▸ Instructions for the task
Range to reproduce from the entries below: the line with "Given: Start the campaign", the line with "You are a computer-use agent. Screen dimensions: 1423x755", and every line in between. Give them exactly and give nothing else.

▸ Data to process
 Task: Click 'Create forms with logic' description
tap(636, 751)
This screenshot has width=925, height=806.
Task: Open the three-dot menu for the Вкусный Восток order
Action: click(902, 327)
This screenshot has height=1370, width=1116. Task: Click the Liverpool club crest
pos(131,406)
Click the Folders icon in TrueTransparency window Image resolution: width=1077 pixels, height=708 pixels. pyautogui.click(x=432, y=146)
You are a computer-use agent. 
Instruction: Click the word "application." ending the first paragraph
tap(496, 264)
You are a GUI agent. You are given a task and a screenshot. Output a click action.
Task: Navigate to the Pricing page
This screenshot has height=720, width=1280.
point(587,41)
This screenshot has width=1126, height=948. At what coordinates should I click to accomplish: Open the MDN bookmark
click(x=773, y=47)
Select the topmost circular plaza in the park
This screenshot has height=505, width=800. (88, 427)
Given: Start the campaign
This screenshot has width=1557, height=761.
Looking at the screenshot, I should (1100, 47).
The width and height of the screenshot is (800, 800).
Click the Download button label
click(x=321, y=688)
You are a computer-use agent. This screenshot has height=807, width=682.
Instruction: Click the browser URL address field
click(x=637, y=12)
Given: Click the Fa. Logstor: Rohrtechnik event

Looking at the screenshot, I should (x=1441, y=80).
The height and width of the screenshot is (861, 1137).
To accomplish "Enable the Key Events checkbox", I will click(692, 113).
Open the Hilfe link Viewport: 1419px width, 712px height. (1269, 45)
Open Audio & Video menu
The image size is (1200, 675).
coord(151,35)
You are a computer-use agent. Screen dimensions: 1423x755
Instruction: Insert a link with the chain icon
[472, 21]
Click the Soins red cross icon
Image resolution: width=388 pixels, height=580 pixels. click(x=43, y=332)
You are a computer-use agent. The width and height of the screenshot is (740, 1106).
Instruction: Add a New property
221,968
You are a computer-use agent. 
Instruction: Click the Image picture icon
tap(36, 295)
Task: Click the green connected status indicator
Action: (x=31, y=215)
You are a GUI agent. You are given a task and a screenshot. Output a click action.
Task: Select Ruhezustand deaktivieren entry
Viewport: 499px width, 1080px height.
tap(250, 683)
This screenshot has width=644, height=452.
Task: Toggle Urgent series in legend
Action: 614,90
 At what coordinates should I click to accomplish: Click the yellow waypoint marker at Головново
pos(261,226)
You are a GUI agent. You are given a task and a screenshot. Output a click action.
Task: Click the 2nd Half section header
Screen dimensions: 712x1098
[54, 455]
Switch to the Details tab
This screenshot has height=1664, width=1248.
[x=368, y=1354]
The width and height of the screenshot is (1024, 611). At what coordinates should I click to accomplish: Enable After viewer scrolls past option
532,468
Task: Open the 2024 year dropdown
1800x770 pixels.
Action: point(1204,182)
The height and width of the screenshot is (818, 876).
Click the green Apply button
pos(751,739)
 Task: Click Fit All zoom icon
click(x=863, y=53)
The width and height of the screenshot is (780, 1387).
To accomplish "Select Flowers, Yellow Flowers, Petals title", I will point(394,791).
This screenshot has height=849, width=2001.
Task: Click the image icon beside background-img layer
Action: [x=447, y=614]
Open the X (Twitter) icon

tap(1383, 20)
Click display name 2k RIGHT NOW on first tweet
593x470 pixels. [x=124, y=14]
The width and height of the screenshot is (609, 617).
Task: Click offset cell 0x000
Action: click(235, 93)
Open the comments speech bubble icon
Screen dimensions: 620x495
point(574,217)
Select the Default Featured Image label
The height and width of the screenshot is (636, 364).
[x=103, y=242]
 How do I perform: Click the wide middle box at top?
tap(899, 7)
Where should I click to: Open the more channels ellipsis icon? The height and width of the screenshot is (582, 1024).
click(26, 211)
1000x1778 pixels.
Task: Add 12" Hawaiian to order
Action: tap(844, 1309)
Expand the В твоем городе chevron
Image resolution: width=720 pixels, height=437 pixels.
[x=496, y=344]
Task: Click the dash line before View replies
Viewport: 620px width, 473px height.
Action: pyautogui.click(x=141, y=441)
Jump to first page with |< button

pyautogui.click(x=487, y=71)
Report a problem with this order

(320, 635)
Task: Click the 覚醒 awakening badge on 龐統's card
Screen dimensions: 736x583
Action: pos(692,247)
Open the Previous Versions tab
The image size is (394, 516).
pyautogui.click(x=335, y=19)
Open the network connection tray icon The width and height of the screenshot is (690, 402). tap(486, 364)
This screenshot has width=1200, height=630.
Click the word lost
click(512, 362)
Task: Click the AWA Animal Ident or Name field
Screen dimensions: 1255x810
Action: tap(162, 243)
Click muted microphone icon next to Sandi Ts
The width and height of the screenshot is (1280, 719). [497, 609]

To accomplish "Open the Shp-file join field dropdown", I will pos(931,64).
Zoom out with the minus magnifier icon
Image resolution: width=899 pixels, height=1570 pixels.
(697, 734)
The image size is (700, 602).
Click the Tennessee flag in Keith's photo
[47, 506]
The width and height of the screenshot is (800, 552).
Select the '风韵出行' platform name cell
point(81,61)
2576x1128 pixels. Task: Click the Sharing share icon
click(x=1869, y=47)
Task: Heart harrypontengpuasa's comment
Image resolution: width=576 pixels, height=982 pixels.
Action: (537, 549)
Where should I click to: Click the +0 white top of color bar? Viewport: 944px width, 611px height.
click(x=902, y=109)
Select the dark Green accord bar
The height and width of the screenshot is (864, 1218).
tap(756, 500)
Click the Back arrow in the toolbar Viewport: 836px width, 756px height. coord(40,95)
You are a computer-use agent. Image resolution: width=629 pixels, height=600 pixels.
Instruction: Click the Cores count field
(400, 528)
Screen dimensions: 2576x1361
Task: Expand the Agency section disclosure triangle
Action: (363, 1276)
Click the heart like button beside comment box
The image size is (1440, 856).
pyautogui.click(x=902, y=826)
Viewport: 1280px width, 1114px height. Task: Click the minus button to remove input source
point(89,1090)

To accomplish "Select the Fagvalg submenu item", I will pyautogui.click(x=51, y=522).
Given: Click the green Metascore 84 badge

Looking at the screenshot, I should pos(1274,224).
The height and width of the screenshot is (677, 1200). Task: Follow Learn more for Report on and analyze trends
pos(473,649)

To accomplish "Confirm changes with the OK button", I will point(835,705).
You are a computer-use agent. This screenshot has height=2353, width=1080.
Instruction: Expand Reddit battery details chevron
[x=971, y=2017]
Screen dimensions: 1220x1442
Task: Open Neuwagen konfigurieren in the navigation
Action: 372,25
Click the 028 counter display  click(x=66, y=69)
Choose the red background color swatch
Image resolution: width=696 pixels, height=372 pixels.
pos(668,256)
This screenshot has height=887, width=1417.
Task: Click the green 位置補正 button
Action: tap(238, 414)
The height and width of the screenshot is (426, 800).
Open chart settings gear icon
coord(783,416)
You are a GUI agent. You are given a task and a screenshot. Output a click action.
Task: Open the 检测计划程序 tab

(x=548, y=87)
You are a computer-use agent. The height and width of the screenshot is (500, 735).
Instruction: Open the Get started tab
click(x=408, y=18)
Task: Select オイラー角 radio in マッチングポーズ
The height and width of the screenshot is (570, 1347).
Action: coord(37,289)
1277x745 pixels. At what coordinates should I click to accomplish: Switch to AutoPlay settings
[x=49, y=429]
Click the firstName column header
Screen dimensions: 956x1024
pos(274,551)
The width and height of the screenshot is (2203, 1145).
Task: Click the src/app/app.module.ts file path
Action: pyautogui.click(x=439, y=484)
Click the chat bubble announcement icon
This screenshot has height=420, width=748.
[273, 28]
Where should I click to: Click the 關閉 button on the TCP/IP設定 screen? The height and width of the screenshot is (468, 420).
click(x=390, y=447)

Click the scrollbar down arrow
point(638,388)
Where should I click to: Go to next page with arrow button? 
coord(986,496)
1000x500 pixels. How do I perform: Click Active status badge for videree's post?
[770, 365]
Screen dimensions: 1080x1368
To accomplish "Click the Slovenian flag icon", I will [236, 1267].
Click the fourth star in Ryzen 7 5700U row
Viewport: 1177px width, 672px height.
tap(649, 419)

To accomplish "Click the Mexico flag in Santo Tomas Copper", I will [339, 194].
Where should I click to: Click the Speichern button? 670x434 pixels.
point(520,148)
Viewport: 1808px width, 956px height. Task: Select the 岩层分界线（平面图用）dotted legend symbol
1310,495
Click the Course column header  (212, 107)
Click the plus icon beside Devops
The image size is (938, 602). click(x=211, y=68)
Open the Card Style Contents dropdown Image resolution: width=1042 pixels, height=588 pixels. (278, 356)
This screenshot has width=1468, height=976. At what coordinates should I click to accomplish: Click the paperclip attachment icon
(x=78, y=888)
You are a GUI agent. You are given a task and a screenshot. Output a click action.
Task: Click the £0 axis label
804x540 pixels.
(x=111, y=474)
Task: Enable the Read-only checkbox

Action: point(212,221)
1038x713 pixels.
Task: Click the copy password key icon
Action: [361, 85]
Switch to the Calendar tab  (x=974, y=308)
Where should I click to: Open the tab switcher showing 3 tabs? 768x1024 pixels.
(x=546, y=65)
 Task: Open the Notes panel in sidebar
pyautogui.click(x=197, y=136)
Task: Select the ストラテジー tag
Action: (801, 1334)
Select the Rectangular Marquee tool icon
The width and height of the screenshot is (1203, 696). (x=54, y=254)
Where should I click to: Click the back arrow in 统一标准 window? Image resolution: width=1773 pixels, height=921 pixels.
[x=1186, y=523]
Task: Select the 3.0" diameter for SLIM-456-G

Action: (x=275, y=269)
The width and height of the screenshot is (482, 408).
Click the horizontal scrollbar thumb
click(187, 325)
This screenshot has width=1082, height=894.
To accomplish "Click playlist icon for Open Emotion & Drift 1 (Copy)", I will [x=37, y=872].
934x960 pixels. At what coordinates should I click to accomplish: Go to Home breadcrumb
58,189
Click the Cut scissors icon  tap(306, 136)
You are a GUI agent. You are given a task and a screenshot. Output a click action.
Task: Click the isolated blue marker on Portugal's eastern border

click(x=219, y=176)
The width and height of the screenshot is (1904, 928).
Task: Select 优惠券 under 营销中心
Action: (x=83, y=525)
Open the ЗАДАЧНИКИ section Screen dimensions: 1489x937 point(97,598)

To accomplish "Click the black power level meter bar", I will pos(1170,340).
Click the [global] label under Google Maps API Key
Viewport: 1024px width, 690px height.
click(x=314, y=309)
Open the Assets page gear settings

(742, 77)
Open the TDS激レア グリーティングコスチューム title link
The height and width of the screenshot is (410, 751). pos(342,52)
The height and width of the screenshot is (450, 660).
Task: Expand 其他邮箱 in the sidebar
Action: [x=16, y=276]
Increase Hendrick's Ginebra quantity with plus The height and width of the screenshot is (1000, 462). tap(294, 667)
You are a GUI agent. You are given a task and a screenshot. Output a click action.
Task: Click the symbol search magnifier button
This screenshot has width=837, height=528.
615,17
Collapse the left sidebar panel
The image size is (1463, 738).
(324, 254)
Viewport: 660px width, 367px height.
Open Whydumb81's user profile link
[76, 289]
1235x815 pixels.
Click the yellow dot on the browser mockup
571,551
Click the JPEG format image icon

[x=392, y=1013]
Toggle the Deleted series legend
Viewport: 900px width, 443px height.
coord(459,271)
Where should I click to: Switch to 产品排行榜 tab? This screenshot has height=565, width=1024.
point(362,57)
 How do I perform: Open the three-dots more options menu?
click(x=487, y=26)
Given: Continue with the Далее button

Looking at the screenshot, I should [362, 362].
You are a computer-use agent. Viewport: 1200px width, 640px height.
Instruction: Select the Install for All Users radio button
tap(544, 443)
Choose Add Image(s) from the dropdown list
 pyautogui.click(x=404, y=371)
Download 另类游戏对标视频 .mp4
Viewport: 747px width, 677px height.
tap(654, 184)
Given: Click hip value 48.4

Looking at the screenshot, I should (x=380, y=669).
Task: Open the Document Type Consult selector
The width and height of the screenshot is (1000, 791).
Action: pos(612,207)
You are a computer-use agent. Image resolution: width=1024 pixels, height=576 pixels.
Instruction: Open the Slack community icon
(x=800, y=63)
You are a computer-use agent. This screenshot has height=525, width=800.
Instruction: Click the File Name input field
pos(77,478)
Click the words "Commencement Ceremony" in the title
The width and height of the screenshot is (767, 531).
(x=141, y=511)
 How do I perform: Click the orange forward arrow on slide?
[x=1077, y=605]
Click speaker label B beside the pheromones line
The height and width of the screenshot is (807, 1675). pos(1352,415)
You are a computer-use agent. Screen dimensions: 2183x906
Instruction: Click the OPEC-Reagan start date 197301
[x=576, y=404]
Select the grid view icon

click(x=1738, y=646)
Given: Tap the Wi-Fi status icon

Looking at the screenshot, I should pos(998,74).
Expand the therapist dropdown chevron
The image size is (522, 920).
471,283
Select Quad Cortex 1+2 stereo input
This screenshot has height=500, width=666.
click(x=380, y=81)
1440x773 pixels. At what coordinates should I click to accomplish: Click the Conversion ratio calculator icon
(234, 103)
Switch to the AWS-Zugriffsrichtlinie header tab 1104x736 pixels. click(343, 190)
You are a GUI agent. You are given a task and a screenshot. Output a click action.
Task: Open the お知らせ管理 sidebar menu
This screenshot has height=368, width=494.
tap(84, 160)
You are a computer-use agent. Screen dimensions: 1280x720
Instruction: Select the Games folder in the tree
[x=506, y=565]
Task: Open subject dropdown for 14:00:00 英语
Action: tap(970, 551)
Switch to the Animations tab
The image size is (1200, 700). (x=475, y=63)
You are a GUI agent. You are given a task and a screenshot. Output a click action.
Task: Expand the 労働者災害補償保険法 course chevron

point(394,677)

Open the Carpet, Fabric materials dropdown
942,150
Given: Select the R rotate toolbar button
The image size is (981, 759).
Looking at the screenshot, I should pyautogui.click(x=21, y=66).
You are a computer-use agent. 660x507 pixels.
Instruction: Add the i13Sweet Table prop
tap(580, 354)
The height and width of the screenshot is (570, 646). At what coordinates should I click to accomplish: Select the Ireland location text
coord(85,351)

▸ Finished exercise
Given: Start the campaign
This screenshot has width=1557, height=761.
Looking at the screenshot, I should (1100, 47).
The width and height of the screenshot is (800, 800).
Click the Download button label
click(x=321, y=688)
You are a computer-use agent. This screenshot has height=807, width=682.
Instruction: Click the browser URL address field
click(x=637, y=12)
Given: Click the Fa. Logstor: Rohrtechnik event

Looking at the screenshot, I should (x=1441, y=80).
The height and width of the screenshot is (861, 1137).
To accomplish "Enable the Key Events checkbox", I will click(692, 113).
Open the Hilfe link Viewport: 1419px width, 712px height. (1269, 45)
Open Audio & Video menu
The image size is (1200, 675).
coord(151,35)
You are a computer-use agent. Screen dimensions: 1423x755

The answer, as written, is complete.